Genug sei nicht genug

Ach, was reut es mich doch immer, wenn ich etwas getan habe. Da denke ich oftmals, dass ich es besser bleiben lassen soll. Und doch tue ich es dann. Ich mache manches einfach trotzdem. Möchte ja auch etwas vom Leben haben.

Wo käme man da hin, wenn man der Idee der Restriktion nicht auch einmal Einhalt gebieten wird. Was sei das für ein Asket, welcher kein Maß kennt bei seinem Asketismus? – Eine richtig urige Sache ist es also, die eigene Idee durchzuführen, auch wenn man schon wissen wird, wo sie hinführen kann.

Wird man dann aber auch noch bestätigt, wird man einsehen können, dass man eigentlich Recht gehabt hat. Wird man jedoch, wider erwarten, mit Glück beschenkt oder gar überschüttet und alles klappt so, wie es der eigentlichen Idee entsprochen hat, sei das auch etwas wert.

Darum sage ich, dass genug noch lange nicht genug gewesen ist. Und ich sage das ruhig, bleibe gelassen dabei.
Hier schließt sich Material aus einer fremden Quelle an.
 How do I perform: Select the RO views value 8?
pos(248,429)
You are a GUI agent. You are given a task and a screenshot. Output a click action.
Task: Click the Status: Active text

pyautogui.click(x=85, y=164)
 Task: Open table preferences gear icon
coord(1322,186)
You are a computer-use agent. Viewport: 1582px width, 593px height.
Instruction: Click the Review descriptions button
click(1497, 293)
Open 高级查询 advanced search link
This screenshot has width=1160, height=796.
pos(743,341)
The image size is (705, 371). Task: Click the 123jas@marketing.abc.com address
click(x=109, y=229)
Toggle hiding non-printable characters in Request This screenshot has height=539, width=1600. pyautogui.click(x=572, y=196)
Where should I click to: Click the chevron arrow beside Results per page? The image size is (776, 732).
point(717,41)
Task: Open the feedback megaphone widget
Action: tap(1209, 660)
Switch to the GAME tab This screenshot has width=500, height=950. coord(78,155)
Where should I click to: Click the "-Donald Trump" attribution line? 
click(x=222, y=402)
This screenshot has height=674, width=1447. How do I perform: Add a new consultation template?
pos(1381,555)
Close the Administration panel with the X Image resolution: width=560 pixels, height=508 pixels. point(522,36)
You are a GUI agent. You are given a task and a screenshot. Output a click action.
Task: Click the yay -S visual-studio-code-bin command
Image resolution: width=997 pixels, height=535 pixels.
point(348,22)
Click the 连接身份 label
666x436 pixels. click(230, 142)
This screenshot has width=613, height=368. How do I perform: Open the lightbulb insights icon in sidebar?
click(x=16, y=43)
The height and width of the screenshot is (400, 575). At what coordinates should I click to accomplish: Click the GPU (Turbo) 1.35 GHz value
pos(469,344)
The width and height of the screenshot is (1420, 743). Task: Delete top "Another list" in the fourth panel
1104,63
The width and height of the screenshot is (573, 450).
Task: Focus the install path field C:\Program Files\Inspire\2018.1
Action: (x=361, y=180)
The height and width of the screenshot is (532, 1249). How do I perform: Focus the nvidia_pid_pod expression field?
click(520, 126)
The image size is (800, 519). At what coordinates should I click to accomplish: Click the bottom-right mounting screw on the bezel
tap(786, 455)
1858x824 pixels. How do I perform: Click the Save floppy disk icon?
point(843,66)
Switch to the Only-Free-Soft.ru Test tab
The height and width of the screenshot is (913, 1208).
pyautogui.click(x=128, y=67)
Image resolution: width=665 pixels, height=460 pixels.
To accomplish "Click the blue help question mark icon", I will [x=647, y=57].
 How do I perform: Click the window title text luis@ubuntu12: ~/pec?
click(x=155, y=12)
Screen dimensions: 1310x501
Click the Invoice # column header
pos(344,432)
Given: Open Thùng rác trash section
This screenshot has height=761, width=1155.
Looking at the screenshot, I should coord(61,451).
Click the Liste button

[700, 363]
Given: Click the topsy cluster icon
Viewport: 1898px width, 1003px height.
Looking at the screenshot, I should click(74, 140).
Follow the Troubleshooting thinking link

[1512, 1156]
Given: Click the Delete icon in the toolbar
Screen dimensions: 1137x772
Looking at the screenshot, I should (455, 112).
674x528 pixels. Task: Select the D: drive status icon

Der Mensch strebt nach einer ständigen Anpassung der Dinge an neuerliche Begebenheiten. Die Sachen wandeln sich, wandern teilweise sogar dabei, ergeben neue Konstellationen. Wer wird da schon auf die Idee kommen, dem Einhalt gebieten zu wollen. Das wird ein merkwürdiger Herr gewesen sein, der sich nicht mehr bewegen möchte.

Manch einer strebt nach Ruhe. In einer sich wandelnden Welt bedeutet Ruhe jedoch Einklang. Die Wandlung durchwandere auch uns selbst. Das wird uns formen. Das wird uns heranbilden können. Warum also nicht?